I snort. “Pretty much. He called me a vindictive bitch.”
“Shut up. He didn’t.”
A rush of embarrassment floods through me at the memory. “He did.”
“And what did you say?”
“I left. Wasn’t much else I could do. He clearly didn’t care what I had to say.”
“Oh my God, what a tool. I really don’t get it. He can fuck around all the time, right in front of your face at times, but yet the one time you have fun, he gets pissed.”
She’s absolutely right. He slept with another girl after telling me he loved me and wanted more. And if it hadn’t been for Tiller, Roan had no intention of telling me. So am I really in the wrong here? It’s certainly not all on me, is it?

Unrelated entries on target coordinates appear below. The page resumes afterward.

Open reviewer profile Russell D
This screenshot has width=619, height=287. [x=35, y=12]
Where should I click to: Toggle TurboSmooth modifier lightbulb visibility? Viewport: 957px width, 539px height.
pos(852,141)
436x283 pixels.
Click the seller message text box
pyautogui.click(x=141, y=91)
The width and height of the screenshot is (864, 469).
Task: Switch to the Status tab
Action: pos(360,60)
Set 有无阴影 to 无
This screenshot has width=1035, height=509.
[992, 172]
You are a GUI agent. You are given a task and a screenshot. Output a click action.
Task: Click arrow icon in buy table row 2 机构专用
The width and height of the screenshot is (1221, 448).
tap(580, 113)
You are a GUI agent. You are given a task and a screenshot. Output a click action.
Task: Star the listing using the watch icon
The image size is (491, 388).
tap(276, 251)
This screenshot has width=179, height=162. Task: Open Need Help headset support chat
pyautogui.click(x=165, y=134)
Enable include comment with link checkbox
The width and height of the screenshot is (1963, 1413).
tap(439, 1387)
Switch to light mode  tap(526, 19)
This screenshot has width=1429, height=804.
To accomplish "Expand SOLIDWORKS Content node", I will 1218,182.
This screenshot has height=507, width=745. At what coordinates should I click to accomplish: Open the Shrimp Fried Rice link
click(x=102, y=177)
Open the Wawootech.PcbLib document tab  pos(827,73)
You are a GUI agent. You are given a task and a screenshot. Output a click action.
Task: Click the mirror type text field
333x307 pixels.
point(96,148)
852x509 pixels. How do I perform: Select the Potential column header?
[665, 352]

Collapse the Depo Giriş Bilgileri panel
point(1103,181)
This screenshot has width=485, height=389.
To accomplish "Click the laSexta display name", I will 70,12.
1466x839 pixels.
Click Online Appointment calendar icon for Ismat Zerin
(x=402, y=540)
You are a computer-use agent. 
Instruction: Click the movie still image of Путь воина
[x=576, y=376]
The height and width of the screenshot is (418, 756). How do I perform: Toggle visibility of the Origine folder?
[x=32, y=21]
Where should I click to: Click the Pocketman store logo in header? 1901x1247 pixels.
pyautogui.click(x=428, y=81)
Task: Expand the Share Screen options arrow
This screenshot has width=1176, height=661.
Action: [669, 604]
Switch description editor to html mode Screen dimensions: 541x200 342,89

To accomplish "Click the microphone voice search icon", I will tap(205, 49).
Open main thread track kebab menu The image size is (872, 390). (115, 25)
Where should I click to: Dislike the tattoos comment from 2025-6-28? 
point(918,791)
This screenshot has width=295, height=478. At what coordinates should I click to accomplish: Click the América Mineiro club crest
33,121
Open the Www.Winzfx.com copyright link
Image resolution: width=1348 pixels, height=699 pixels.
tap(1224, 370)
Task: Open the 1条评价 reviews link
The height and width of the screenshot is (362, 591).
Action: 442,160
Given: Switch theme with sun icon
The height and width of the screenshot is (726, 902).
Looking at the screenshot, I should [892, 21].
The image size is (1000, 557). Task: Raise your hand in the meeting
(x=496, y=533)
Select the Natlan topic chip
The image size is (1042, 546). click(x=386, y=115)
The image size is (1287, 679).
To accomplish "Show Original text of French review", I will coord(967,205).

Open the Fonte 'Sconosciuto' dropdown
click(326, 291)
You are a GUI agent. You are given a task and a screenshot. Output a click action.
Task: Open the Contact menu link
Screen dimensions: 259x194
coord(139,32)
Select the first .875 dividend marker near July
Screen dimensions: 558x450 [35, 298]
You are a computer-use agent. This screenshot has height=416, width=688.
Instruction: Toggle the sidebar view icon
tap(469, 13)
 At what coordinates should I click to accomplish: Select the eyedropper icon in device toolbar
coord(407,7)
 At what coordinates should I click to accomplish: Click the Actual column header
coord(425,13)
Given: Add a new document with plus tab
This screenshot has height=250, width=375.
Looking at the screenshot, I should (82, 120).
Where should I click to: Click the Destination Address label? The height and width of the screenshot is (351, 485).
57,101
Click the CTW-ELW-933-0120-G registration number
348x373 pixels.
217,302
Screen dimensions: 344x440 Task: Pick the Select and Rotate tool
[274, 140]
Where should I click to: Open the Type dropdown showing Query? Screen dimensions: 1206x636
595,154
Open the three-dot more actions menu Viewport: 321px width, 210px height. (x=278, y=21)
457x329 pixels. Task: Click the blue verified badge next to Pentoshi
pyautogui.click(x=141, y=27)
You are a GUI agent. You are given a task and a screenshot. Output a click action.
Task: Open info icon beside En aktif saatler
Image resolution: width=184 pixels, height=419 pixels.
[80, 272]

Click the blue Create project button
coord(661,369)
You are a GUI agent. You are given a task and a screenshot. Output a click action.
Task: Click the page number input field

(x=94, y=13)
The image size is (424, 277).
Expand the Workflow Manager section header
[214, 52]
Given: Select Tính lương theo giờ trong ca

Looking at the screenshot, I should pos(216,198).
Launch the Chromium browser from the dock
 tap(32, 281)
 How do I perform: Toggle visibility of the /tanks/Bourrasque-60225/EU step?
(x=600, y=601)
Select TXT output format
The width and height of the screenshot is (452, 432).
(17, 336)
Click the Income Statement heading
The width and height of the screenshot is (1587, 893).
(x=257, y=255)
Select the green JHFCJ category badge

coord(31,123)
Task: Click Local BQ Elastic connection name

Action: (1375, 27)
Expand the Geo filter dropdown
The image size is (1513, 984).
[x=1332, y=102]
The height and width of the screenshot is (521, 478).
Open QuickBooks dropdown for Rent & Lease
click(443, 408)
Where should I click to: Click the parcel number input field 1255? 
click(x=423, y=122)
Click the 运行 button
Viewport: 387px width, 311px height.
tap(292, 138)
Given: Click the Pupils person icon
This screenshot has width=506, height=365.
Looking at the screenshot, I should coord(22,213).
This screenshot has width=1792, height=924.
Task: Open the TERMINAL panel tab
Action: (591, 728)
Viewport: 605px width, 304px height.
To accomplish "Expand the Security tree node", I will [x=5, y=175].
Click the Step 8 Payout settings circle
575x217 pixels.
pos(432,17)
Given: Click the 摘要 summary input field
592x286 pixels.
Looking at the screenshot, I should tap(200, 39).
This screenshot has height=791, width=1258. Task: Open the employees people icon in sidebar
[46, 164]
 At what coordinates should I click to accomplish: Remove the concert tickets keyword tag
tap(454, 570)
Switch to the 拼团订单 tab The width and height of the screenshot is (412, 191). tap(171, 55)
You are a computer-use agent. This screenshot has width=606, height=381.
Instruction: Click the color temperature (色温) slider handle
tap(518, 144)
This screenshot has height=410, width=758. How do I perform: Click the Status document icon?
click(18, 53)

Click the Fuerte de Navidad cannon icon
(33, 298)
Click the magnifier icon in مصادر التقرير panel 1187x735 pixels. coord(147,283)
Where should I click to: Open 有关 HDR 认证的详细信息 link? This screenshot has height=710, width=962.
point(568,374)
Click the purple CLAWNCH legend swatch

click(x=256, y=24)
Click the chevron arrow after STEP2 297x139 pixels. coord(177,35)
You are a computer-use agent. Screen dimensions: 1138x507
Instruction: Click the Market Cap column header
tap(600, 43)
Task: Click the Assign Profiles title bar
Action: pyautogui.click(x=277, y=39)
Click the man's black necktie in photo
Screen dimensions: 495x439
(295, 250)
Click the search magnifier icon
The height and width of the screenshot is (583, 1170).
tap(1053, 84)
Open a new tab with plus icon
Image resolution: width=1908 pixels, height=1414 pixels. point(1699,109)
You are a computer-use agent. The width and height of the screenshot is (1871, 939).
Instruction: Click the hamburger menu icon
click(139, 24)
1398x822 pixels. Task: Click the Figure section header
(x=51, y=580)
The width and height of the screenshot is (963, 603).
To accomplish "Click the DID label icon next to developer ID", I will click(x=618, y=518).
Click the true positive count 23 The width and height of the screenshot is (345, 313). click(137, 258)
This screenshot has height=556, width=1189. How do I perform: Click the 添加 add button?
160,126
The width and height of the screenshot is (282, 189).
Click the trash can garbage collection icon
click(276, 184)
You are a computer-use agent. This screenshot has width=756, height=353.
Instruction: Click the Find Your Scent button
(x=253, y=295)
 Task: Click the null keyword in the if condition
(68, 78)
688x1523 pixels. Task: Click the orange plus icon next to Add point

I learned early on that two wrongs don’t make a right, but seeing that look of jealousy on his face when I whispered, “Tiller.” For a brief moment, it felt good to finally be the one holding the cards in this fucked-up game we’ve been playing.
Yet here I am, going back for more. I know what you’re thinking. I lied. Again. I said I’d never return to the Sawyer mansion, yet here I am, three weeks after that incident where he tried to kill Tiller, pulling through the gates that read “Fuck Off, Motherfucka” underneath the large S.
You’re probably wondering why. Why put yourself through that again? The only explanation I have is that when you’re so completely drawn to someone, you don’t focus on the outcome or the consequences. You simply do what’s right at the time. Or in my case, what you think is right. And that for me, meant seeing him again.
Even when I said I wouldn’t.
Even when I know I shouldn’t.
When you’re looking to party in Pasadena, it’s well known the best ones happen at the Sawyer mansion. It’s where I’ve spent most of my childhood, long before I knew what went on at these parties. And when I became old enough to understand what was really going on behind the closed doors, and sometimes out in the open, I became obsessed with being part of it and eventually found myself behind those same closed doors with the oldest Sawyer brother. I loved how alive just the environment made me feel. The music, the people, the craziness, I wanted it all.